Every year we have always wondered if we would have enough help. Every year God has brought more than we need right when we need it...most often Monday morning.

Every year we wonder if we are doing enough, if we have forgotten something big, and every year, we have kids decide to ask Jesus into their hearts. And making Christ followers and discipling Christ followers is the whole point so nothing else really matters.

Every year we are astonished by what God does, how He shows up, and our kids are watching and our kids somehow manage to open our eyes wider because they see Him bigger.

The whole theme of our Kids Kamp week was teaching our kids that God has made each of us a masterpiece. We are that special just how He made us. And we don't have to try to be someone or something else. We just have to be who He made us to be. He carefully crafted and molded all of those little things that make us unique and different, and which so often can separate and make us feel strange and weird because, well, we are different.

One of my professors in college equated the body of Christ to a very large wheel. We each have a spoke on that wheel. If I spend my days trying to be the spoke over there because I like that spot better, then my spot is empty and the body of Christ isn't functioning as it should because I'm trying to be like someone else and noone can be me quite like I can. Not only that but I can't be that spoke over there nearly as well as the person to whom that spoke belongs.

I know it seems like such a simple no brainer, but in a world that exalts money and power and physical beauty and materialism and not being different or weird or quirky, it becomes very easy to fall into the trap of I'm not enough.

And I think it's the same on a smaller scale for our kids. Whether it's size, color, shape, or skill sets, kids know when they are different.

They know when they can't run as fast or read as well or throw as far.

They know when they are rounder or taller or skinnier than someone else.

They know when they aren't like everyone else, and their little hearts feel that alienation keener and deeper but they don't have the words to explain it. So maybe they withdraw. Maybe they act out. Maybe they overcompensate. Maybe they misbehave.

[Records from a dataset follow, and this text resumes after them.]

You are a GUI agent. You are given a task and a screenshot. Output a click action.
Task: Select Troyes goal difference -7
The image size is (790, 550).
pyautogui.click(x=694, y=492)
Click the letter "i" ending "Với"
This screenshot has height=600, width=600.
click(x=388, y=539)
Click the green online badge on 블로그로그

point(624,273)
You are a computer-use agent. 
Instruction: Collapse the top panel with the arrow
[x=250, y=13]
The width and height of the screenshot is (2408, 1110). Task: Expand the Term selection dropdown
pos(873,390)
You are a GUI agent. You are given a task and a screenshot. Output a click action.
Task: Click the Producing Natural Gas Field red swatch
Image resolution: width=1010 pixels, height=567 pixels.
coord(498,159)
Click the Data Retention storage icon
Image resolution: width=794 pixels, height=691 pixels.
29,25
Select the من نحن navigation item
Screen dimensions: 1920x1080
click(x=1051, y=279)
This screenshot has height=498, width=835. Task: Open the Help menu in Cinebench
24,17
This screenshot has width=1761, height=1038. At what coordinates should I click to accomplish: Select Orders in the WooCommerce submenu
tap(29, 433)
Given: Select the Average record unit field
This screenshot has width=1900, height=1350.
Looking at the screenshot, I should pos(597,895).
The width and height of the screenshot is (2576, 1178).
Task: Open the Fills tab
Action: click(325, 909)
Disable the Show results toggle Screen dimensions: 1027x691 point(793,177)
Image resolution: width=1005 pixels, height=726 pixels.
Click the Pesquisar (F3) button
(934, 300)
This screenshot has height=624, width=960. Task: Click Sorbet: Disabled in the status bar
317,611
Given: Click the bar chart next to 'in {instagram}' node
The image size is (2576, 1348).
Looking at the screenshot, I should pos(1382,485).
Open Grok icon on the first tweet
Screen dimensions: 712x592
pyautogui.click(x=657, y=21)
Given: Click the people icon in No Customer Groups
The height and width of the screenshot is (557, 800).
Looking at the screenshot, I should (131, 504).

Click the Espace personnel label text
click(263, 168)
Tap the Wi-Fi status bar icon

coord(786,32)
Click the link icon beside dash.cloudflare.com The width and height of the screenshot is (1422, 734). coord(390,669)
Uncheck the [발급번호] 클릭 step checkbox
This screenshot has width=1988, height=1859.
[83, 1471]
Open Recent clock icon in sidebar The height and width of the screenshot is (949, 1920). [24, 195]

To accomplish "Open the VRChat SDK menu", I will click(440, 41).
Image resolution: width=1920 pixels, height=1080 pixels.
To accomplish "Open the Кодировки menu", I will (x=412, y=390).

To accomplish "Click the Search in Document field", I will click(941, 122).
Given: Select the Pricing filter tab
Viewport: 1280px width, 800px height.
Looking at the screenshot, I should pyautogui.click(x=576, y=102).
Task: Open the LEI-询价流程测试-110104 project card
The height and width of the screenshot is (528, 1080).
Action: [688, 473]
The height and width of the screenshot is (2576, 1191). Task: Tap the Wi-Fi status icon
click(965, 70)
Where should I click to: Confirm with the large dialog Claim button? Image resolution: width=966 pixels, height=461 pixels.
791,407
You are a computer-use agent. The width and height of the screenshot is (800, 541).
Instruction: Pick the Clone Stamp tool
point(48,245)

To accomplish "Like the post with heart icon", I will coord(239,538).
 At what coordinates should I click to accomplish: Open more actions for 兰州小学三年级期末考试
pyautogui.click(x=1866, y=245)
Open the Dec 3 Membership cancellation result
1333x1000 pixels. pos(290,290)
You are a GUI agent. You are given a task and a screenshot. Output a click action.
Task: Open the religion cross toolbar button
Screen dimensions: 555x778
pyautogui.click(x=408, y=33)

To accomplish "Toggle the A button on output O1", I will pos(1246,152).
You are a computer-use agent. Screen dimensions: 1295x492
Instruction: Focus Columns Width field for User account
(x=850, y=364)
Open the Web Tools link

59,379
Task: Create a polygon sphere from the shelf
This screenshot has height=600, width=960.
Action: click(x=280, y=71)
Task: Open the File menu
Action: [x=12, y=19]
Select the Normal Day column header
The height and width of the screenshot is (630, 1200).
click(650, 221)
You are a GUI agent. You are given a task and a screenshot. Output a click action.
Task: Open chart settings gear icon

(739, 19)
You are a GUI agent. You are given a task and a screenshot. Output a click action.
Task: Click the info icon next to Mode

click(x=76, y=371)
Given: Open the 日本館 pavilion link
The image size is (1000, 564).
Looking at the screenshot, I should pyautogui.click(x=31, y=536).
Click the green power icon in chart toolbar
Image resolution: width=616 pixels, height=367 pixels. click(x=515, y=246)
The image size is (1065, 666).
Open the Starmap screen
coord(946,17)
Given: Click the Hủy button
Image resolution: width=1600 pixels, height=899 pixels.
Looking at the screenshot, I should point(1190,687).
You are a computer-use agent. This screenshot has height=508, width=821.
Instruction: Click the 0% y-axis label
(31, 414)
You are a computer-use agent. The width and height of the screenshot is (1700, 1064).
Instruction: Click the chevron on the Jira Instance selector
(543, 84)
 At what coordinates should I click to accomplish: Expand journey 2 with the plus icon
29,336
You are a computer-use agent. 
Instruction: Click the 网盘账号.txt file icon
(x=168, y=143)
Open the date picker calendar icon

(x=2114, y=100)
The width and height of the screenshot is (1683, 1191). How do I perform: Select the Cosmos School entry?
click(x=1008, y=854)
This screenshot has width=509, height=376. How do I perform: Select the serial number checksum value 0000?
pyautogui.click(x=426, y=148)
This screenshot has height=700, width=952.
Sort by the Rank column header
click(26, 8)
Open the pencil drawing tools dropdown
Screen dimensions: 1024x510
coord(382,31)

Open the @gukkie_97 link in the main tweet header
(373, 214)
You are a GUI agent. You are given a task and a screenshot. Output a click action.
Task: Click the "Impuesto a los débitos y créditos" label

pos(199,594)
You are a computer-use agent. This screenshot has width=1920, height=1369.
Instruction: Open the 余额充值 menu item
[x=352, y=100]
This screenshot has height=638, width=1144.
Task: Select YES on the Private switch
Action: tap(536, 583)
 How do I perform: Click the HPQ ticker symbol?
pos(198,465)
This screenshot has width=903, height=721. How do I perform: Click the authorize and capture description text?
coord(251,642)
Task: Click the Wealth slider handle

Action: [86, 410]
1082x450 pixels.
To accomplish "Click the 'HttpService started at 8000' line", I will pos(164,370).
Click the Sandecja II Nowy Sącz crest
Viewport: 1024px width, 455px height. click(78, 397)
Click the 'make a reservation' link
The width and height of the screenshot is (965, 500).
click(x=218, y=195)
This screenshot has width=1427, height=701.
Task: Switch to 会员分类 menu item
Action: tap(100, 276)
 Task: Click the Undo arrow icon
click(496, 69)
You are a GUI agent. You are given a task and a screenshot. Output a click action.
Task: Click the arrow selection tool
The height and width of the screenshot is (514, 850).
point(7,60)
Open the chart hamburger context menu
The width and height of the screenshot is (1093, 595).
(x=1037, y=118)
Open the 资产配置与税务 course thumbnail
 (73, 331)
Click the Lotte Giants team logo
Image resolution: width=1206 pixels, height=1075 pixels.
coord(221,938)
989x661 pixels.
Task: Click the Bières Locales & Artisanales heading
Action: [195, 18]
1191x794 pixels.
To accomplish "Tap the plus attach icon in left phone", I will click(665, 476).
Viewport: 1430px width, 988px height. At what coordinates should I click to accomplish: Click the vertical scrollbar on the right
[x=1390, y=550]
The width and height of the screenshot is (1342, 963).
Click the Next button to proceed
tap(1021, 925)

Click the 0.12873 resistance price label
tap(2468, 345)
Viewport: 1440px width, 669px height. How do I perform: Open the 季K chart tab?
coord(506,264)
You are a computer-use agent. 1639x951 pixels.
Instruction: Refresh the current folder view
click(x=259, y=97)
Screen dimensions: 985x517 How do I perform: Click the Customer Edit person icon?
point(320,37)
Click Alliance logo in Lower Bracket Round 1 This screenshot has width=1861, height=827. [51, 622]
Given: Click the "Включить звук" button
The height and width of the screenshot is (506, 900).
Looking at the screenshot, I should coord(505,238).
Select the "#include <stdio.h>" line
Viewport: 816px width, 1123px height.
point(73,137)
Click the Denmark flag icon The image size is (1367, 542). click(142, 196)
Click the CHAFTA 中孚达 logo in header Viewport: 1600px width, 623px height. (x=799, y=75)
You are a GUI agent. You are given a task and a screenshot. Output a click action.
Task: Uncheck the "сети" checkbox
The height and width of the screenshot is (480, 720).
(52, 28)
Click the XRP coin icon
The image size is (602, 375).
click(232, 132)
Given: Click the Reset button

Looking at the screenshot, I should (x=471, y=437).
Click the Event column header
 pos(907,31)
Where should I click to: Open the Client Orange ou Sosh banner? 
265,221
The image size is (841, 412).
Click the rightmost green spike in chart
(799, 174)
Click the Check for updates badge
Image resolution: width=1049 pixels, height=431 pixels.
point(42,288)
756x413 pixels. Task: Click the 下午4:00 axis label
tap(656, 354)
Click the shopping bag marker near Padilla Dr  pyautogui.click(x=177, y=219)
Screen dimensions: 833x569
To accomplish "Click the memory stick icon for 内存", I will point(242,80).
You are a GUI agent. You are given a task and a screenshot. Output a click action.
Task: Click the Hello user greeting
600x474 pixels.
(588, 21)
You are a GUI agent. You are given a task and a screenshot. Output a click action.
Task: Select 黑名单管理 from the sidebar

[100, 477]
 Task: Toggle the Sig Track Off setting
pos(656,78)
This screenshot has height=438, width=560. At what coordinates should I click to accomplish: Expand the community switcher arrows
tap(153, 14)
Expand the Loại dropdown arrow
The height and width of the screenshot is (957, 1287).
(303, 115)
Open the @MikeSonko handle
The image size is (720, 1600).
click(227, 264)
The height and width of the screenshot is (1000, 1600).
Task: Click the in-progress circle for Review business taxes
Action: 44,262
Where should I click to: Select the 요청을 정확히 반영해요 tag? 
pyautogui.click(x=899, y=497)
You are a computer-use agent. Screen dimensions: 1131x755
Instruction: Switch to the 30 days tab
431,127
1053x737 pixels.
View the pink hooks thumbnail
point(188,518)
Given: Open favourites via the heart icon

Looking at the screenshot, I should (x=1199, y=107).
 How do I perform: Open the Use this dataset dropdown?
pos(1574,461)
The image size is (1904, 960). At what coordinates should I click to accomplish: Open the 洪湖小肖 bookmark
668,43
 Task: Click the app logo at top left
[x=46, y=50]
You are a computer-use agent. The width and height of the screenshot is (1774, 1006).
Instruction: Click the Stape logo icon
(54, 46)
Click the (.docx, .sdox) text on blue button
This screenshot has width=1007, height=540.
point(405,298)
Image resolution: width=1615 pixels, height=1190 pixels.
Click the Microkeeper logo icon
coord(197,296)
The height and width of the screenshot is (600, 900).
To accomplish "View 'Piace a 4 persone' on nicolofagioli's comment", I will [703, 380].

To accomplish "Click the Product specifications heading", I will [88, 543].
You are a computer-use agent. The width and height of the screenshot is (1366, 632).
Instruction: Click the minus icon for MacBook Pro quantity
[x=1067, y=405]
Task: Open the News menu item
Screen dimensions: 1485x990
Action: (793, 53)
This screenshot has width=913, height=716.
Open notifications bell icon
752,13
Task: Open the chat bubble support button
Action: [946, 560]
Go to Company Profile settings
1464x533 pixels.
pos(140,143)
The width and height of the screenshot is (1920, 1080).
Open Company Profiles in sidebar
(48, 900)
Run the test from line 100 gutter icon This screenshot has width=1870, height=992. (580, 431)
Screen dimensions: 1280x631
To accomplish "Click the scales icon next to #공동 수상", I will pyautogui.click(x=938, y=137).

All because they feel as though they don't belong.

And doesn't it grieve the Creator's heart when the very nuances that He impressed into us become the things that divide and cause us to measure and cut and come away believing we lack something, or yes, that we aren't enough.

When the truth is He is enough. He's always been enough. More than enough. And when we walk in confidence that He is enough, then suddenly our imagined lack disappears and we move confidently in His footsteps. And we realize we are enough because we see who we are through His eyes. We are enough because we are His.

Last week we celebrated our quirks, our foibles, our idiosyncrasies because that's exactly how God made us. And He calls the very things that make us different beautiful. And when we believe we are beautiful because He has made us beautiful, we make those around us feel beautiful too.

There's nothing quite like the person who, because she is free to be who she really is, unconsciously allows others the freedom to be who they are as well. There's nobody quite so, well, nice to be around as someone who embraces and speaks the truth about the very quirks in me that I feel self-conscious and insecure about. As though she is Jesus with skin on, teaching me what beauty really is and what love really looks like.

Oh, to be that person.

Oh, to live in a world full of those people.